◆ **Directions for this task**
Set down exactly the lines that run from the line with "Activate the Street View pegman" to the end of the data, and nothing else.

◆ **Given data**
▼

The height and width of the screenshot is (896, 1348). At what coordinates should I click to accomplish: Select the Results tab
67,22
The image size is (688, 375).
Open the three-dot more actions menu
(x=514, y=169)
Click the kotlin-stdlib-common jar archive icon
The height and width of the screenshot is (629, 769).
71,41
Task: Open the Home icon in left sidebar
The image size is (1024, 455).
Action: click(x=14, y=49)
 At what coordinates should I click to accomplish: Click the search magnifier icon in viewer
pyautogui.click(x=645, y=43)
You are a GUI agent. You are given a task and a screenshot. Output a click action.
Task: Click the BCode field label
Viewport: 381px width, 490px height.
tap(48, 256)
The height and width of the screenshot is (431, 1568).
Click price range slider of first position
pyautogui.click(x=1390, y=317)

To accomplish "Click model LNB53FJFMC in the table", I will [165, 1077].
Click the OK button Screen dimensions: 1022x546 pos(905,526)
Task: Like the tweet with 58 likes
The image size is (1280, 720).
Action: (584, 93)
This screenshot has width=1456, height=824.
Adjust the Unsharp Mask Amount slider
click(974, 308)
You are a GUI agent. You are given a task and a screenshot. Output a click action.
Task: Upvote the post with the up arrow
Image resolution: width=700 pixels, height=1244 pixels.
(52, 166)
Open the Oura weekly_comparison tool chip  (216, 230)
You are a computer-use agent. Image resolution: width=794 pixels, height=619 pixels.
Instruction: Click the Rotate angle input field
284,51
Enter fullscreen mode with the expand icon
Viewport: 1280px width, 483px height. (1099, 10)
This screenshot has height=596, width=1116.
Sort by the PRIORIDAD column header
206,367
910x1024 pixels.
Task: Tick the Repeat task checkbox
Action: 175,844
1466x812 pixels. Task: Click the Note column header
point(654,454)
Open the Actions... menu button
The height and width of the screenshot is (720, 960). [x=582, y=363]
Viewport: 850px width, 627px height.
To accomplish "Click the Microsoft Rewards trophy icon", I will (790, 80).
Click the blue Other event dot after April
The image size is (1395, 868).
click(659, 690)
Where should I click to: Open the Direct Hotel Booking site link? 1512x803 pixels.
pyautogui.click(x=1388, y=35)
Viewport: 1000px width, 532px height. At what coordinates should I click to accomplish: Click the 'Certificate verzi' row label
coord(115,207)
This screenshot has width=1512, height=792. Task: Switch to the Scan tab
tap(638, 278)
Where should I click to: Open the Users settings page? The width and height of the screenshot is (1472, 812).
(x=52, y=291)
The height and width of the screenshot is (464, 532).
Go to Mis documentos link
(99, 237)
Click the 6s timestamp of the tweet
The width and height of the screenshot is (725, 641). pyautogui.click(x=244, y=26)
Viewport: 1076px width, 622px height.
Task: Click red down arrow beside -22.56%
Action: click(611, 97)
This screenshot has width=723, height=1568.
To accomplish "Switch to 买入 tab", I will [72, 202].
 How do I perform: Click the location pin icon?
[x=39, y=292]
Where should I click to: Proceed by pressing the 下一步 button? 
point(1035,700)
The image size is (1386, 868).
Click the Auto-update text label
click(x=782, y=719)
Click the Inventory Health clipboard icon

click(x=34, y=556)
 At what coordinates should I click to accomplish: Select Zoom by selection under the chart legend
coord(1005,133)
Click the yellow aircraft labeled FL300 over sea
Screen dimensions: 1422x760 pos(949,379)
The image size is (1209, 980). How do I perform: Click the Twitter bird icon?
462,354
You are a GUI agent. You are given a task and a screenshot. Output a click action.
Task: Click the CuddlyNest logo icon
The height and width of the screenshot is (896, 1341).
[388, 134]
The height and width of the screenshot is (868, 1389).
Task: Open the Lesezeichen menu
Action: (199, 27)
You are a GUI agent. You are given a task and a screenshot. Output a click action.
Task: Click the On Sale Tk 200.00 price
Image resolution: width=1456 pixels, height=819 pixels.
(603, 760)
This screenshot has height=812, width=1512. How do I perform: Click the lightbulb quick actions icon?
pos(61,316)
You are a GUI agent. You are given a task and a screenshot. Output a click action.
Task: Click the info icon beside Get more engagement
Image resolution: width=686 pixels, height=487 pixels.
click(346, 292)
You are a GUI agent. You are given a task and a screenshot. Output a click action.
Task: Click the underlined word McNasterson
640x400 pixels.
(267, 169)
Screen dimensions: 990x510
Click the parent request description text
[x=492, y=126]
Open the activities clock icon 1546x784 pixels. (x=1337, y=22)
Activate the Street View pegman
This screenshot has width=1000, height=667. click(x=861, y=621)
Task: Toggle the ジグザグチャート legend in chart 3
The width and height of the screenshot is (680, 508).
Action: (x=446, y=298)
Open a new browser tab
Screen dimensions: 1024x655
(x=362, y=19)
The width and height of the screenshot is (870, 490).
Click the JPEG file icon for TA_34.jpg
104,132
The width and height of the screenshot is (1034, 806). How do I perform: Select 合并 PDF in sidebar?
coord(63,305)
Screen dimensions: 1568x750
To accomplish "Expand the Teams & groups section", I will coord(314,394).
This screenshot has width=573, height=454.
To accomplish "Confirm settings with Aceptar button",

▲

◆ **Your response**
Activate the Street View pegman
This screenshot has width=1000, height=667. click(x=861, y=621)
Task: Toggle the ジグザグチャート legend in chart 3
The width and height of the screenshot is (680, 508).
Action: (x=446, y=298)
Open a new browser tab
Screen dimensions: 1024x655
(x=362, y=19)
The width and height of the screenshot is (870, 490).
Click the JPEG file icon for TA_34.jpg
104,132
The width and height of the screenshot is (1034, 806). How do I perform: Select 合并 PDF in sidebar?
coord(63,305)
Screen dimensions: 1568x750
To accomplish "Expand the Teams & groups section", I will coord(314,394).
This screenshot has width=573, height=454.
To accomplish "Confirm settings with Aceptar button",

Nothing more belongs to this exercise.